** Dataset entries **
────────────────────
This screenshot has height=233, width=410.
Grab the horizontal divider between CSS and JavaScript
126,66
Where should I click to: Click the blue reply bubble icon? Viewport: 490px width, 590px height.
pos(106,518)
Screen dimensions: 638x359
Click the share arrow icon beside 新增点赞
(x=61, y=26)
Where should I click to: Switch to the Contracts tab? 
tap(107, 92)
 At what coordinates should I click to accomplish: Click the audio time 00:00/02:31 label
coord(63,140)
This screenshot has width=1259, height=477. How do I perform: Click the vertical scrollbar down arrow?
────────────────────
** Directions **
Every line in the records that holds the word "screenshot" should be copied into the answer.

** Task output **
This screenshot has height=233, width=410.
This screenshot has width=1259, height=477. How do I perform: Click the vertical scrollbar down arrow?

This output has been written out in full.